El Gobierno Nacional, es quien debe tomar cartas en el asunto y ver quién se está quedando con el dinero de la salud, si son las EPS o son las IPS o si son los mercaderes o ladrones de cuello blanco de la salud. Es un problema gravísimo porque la gran mayoría de trabajadores y trabajadoras de la salud está contratada por órdenes de prestación de servicios, supuestamente concertados con cooperativas que se convirtieron en sindicatos de papel, que se quedan con los grandes recursos y que tercerizan y explotan a los trabajadoras y trabajadores de la salud. A pesar de que la ley dice que el talento humano en salud es un personal misional y que debe estar contratado única y exclusivamente de forma directa por el Estado, no se ha creado un régimen especial para el talento humano en salud, como lo tienen las Fuerzas Armadas o el gremio docente, de tal manera que no quede totalmente desamparado como quedó luego de entrar en escena la ley cien que privatizó la salud. Pero, lo peor, es que ni el Estado ni las empresas ni las instituciones de salud plantean alternativas ni tampoco hacen eco de las soluciones que plantea el gremio trabajador de la salud.

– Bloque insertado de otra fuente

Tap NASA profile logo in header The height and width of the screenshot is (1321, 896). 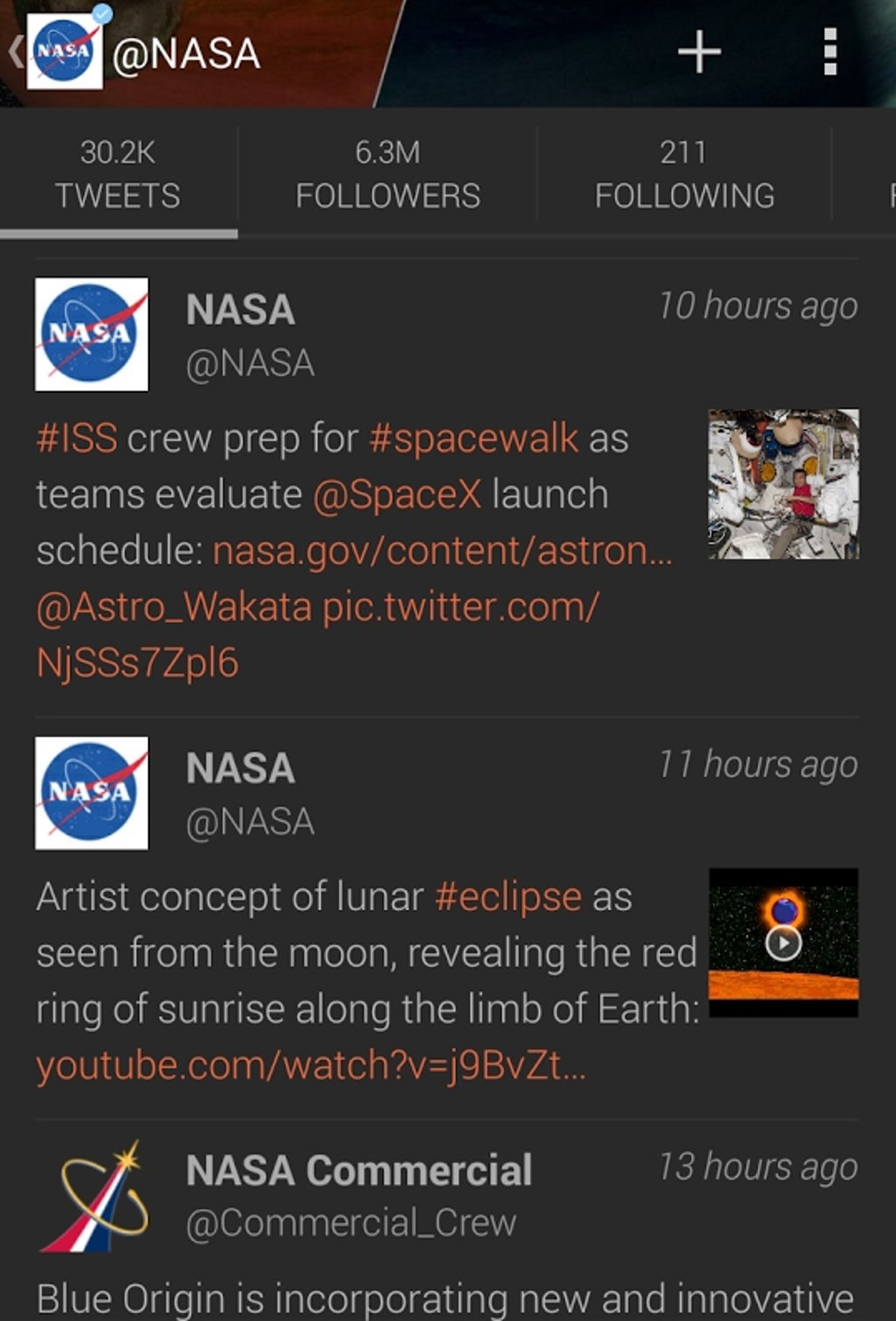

En mayo del año pasado, con motivo de la Jornada Mundial de la Enfermería, el Papa Francisco expresó:

“la pandemia ha evidenciado muchas deficiencias en la atención sanitaria. Es urgente que los gobiernos inviertan en sanidad, como bien común primario, fortaleciendo las estructuras y designando más personal de salud. Es importante reconocer efectivamente el papel esencial que desempeña esta profesión para el bienestar de la sociedad. Por eso, tienen derecho y merecen estar más valorados e involucrados en los procesos que afectan a la salud de las personas. Es importante mejorar sus condiciones de trabajo y garantizar sus derechos para que puedan llevar a cabo su servicio con plena dignidad".

Por: Luis Guillermo Guerrero Guevara.